— START Data section —

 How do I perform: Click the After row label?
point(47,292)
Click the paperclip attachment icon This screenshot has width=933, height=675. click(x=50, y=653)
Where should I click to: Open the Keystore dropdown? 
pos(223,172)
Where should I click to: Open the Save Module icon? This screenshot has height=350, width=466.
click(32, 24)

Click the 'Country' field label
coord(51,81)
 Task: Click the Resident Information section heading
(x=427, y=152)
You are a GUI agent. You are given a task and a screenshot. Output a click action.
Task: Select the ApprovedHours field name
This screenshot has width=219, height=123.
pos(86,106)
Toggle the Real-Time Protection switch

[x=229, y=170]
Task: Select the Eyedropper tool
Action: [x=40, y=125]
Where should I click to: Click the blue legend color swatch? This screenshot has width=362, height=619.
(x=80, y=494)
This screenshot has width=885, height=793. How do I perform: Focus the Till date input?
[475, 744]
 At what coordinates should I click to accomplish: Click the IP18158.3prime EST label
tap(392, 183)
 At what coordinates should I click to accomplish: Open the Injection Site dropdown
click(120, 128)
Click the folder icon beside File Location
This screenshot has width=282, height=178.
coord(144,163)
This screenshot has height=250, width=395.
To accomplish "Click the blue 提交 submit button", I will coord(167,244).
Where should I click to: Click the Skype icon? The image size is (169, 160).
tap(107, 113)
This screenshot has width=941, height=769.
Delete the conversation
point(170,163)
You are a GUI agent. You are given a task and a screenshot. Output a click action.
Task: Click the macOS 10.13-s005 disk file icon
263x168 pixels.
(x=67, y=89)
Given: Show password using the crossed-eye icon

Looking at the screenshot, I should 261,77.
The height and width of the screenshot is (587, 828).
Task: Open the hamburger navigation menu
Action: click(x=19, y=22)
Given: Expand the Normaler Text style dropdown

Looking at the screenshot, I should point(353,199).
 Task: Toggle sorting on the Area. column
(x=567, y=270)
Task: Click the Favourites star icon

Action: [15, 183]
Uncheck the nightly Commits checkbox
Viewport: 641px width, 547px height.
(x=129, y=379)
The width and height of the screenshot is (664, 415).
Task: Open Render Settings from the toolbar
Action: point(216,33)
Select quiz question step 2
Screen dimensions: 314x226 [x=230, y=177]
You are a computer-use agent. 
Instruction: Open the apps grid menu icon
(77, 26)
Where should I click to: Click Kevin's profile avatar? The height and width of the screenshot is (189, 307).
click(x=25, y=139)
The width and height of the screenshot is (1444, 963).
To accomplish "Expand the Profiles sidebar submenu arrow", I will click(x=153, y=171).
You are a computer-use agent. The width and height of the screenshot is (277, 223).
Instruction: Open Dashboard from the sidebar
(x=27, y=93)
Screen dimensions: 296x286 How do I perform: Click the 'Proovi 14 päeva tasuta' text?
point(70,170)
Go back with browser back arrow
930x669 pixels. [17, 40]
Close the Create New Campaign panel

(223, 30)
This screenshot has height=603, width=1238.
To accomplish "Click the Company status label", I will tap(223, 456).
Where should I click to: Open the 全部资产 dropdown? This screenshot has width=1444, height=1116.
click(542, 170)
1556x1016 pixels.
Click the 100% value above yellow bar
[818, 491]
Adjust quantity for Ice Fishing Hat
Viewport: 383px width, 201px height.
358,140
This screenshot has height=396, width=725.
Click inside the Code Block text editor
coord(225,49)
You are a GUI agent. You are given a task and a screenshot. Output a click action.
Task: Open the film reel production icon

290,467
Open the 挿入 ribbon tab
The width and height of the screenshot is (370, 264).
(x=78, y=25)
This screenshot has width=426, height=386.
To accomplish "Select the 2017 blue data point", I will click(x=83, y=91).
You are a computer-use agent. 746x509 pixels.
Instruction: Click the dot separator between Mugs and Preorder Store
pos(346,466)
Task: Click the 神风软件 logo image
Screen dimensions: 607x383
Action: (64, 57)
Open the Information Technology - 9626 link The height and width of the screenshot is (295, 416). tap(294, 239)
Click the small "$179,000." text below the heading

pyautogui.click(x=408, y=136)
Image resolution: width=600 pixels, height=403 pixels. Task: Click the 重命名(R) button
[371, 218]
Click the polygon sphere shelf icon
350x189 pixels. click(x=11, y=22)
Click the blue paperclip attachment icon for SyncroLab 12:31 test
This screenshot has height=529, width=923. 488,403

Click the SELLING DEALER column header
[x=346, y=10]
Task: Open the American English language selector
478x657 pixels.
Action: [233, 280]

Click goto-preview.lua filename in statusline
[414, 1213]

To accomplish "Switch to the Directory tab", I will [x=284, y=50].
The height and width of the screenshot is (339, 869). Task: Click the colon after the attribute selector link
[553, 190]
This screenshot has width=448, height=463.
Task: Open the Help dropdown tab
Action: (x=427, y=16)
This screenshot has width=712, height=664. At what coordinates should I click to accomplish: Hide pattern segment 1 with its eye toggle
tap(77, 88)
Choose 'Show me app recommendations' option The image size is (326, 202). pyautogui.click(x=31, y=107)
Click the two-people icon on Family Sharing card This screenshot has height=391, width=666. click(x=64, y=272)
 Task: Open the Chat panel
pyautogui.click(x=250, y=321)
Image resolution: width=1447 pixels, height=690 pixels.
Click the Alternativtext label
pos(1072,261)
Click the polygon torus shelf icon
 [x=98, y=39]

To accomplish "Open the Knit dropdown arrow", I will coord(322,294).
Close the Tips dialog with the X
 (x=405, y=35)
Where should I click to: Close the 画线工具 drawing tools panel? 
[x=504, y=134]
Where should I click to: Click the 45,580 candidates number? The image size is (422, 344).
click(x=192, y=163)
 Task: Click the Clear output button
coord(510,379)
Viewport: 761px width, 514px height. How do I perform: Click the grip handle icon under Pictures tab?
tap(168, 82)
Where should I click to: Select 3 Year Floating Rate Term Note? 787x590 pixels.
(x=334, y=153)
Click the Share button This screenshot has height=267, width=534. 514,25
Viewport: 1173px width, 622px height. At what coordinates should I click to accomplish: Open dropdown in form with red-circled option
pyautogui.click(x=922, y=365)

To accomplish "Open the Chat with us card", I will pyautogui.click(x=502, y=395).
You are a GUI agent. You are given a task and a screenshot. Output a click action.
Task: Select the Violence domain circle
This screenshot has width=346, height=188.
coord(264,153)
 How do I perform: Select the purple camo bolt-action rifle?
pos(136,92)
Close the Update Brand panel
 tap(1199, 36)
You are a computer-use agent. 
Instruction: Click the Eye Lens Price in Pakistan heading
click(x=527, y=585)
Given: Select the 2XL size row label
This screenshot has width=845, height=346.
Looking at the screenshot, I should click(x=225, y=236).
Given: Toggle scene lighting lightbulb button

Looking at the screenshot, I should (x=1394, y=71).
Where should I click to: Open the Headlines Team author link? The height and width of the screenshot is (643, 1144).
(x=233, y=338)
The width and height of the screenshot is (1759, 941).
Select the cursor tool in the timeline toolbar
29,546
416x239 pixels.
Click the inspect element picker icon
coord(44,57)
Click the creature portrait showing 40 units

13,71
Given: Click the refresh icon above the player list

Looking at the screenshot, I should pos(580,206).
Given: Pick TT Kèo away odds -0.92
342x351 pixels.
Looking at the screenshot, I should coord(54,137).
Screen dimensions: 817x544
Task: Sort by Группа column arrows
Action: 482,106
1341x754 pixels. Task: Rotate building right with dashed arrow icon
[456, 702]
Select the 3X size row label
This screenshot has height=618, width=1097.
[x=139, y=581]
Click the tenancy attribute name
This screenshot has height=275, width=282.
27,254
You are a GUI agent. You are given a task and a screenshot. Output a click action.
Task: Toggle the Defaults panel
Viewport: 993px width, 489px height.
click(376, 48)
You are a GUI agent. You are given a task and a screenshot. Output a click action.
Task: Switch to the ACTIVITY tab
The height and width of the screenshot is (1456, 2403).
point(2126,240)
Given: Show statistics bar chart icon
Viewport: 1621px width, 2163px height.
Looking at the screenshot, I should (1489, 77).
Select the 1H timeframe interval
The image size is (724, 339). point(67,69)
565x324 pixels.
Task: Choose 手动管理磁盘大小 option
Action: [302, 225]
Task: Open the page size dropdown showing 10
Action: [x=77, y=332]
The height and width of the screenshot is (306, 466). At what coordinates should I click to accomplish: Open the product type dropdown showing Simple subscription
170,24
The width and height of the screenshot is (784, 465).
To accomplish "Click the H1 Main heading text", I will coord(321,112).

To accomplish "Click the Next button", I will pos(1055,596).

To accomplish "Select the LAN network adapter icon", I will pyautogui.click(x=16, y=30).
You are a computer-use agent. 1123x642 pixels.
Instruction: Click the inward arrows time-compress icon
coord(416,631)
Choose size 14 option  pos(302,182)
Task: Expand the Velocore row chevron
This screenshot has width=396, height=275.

— END Data section —

*The task*. Rewrite the records from their first line through the line containing "Action: [15, 183]", replacing each occurrence of "dropdown" with "drop-down menu" and leaving everything else unaltered.

*Task solution*.
 How do I perform: Click the After row label?
point(47,292)
Click the paperclip attachment icon This screenshot has width=933, height=675. click(x=50, y=653)
Where should I click to: Open the Keystore drop-down menu? 
pos(223,172)
Where should I click to: Open the Save Module icon? This screenshot has height=350, width=466.
click(32, 24)

Click the 'Country' field label
coord(51,81)
 Task: Click the Resident Information section heading
(x=427, y=152)
You are a GUI agent. You are given a task and a screenshot. Output a click action.
Task: Select the ApprovedHours field name
This screenshot has width=219, height=123.
pos(86,106)
Toggle the Real-Time Protection switch

[x=229, y=170]
Task: Select the Eyedropper tool
Action: [x=40, y=125]
Where should I click to: Click the blue legend color swatch? This screenshot has width=362, height=619.
(x=80, y=494)
This screenshot has width=885, height=793. How do I perform: Focus the Till date input?
[475, 744]
 At what coordinates should I click to accomplish: Click the IP18158.3prime EST label
tap(392, 183)
 At what coordinates should I click to accomplish: Open the Injection Site drop-down menu
click(120, 128)
Click the folder icon beside File Location
This screenshot has width=282, height=178.
coord(144,163)
This screenshot has height=250, width=395.
To accomplish "Click the blue 提交 submit button", I will coord(167,244).
Where should I click to: Click the Skype icon? The image size is (169, 160).
tap(107, 113)
This screenshot has width=941, height=769.
Delete the conversation
point(170,163)
You are a GUI agent. You are given a task and a screenshot. Output a click action.
Task: Click the macOS 10.13-s005 disk file icon
263x168 pixels.
(x=67, y=89)
Given: Show password using the crossed-eye icon

Looking at the screenshot, I should 261,77.
The height and width of the screenshot is (587, 828).
Task: Open the hamburger navigation menu
Action: click(x=19, y=22)
Given: Expand the Normaler Text style drop-down menu

Looking at the screenshot, I should point(353,199).
 Task: Toggle sorting on the Area. column
(x=567, y=270)
Task: Click the Favourites star icon

Action: [15, 183]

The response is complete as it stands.